Supplied passage |

Pakistan yet to focus on renewable energy
November 7th, 2012 | Technology Times | No Comments
PAKISTAN SPENDS billions of dollars every to import oil for catering the growing energy needs of the country while ignoring the huge potential of renewable energy, when even the oil-soaked nations are focusing to meet their needs from the cheap and green renewable energy.
Saudi Arabia, one of the largest oil-producing countries in the world, has recently admitted the oil does not represent the energy source of the future. During the recent Global Economic Symposium in Rio de Janeiro, Prince Turki Al Faisal Al Saud of Saudi Arabia said, “I would like to see Saudi Arabia using 100 per cent renewable energy within my lifetime.”
Makkah which hosts millions of pilgrims a year is working towards becoming the first city in Saudi Arabia to operate an entire power plant from renewable energy sources. However, Pakistan, which is rich in the renewable energy sources of solar and wind energy has yet to adopt a vision for boosting this sector to curtail its every increasing oil import bill.

(Source data)
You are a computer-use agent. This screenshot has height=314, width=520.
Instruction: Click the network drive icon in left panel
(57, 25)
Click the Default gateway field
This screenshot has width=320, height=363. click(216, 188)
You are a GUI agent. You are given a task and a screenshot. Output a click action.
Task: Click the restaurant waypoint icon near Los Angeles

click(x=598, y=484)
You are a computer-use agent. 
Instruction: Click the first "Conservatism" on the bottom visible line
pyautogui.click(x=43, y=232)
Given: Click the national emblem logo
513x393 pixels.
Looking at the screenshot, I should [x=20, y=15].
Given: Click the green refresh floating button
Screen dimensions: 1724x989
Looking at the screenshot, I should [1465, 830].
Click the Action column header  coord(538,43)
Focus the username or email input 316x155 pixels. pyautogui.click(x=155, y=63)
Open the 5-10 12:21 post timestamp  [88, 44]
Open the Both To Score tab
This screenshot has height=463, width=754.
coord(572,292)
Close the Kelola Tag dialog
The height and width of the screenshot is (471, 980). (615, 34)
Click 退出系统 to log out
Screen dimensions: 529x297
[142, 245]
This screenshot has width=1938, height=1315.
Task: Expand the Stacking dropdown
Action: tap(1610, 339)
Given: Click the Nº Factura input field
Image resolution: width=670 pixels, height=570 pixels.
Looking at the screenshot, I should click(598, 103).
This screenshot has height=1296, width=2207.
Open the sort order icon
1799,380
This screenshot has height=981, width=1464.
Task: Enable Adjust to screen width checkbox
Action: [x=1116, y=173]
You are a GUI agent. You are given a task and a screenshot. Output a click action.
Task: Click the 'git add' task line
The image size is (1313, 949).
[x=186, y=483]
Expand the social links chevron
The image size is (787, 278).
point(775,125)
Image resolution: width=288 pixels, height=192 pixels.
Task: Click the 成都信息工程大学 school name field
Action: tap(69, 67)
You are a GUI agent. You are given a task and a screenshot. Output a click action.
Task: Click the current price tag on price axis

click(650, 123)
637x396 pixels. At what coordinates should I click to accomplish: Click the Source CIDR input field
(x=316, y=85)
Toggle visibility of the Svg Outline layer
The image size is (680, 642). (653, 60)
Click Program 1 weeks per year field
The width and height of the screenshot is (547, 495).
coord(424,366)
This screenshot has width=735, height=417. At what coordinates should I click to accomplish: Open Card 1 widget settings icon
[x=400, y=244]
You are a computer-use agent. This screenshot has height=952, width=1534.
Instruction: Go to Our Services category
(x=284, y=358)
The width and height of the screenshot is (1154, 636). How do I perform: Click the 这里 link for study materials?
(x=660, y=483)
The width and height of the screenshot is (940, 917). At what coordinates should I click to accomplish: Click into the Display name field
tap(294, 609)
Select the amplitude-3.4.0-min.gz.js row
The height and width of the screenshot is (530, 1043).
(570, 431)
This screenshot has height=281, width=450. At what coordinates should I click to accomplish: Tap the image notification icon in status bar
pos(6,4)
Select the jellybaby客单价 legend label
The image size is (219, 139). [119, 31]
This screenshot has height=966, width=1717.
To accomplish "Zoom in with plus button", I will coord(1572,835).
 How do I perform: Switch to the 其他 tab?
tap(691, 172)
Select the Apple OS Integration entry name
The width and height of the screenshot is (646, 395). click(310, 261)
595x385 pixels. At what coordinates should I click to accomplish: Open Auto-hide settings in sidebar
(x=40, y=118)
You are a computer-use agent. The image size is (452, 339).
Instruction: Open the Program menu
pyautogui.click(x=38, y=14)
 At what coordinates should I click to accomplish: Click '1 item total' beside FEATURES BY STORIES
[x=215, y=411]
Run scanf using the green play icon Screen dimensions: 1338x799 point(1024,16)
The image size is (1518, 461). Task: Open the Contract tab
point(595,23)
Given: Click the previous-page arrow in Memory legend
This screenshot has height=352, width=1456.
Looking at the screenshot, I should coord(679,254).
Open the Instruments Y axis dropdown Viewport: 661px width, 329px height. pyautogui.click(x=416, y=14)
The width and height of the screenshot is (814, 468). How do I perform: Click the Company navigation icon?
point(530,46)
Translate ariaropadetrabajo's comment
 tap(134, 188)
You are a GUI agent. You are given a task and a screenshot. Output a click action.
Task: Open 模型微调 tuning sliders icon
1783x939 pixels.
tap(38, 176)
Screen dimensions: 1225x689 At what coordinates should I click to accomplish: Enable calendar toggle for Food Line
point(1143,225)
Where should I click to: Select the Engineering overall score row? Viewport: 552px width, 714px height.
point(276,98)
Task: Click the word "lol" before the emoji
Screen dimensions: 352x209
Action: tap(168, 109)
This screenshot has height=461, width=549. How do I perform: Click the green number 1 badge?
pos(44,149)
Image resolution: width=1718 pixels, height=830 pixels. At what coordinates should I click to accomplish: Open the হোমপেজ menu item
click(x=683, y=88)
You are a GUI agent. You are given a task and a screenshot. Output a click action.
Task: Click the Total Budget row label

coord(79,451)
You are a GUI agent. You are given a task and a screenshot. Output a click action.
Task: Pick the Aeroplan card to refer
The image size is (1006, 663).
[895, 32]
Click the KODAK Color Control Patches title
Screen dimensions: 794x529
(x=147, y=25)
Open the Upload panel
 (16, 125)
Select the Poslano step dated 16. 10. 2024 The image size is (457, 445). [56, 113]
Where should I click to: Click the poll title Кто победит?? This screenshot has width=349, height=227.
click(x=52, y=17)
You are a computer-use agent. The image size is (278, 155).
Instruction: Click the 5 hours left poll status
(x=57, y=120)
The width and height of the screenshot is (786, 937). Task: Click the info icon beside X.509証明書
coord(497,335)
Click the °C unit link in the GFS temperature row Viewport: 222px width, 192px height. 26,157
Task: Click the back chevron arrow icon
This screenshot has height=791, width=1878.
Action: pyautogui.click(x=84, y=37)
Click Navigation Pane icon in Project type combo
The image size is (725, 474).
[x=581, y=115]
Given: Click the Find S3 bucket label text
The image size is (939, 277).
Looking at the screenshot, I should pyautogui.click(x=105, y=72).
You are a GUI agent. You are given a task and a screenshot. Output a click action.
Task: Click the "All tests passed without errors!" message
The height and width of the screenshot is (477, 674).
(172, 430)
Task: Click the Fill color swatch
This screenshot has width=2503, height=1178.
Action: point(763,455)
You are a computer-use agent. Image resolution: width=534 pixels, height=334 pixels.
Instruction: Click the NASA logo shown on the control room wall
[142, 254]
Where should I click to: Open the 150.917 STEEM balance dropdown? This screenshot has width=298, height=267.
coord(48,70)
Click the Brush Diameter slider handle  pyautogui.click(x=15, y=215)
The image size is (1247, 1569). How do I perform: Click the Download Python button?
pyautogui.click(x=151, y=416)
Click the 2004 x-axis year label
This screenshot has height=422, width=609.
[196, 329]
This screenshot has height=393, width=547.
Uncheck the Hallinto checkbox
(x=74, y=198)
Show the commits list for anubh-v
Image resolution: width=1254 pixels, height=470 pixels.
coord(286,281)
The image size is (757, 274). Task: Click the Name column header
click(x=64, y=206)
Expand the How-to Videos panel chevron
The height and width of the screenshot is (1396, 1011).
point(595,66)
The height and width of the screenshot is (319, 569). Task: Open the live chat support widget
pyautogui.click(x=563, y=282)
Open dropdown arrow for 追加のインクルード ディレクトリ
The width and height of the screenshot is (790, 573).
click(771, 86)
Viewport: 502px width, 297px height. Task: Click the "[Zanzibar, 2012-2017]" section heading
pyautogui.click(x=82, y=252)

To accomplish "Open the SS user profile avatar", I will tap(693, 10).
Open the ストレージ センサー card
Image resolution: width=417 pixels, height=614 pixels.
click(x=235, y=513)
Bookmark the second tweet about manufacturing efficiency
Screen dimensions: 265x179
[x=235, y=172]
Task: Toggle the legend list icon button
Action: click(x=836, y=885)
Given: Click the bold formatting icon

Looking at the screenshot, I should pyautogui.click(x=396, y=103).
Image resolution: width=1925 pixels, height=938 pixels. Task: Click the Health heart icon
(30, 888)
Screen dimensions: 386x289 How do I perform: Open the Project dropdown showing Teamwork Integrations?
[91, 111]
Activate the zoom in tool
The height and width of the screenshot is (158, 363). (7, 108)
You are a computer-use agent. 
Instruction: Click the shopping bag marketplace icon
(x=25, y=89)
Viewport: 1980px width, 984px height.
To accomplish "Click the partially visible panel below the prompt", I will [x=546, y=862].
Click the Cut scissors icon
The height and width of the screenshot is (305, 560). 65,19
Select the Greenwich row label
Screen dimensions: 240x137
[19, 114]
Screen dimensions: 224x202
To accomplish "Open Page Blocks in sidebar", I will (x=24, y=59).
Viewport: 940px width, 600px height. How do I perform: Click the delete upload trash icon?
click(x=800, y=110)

Exercise aim | Carry on the article on Pakistan's neglect of renewable energy, starting after its final sentence.

Result for this exercise |
Pakistans oil import bill soared by 43.52 per cent to reach $12.583 billion during the July-April 2012 against $8.768 billion in the same period of 2010-211.
According to the latest figures released by Pakistan Bureau of Statistics (PBS), the break-up of $12.583 billion oil import revealed country imported petroleum products worth of $8.355 billion in July-April 2011-2012, up by 69.81 percent if compared with $ 4.920 billion of July-April 2010-2011.
The import of petroleum crude increased by 9.89 per cent to $ 4.228 billion during the period under review against $3.848 billion of the corresponding period last year.
Renewable energy is reliable and plentiful and will potentially be very cheap once technology and infrastructure improve. It includes solar, wind, geothermal, hydropower and tidal energy, plus biofuels that are grown and harvested without fossil fuels. Nonrenewable energy, such as coal and petroleum, require costly explorations and potentially dangerous mining and drilling and they will become more expensive as supplies dwindle and demand increases. Renewable energy produces only minute levels of carbon emissions and therefore helps combat climate change caused by fossil fuel usage.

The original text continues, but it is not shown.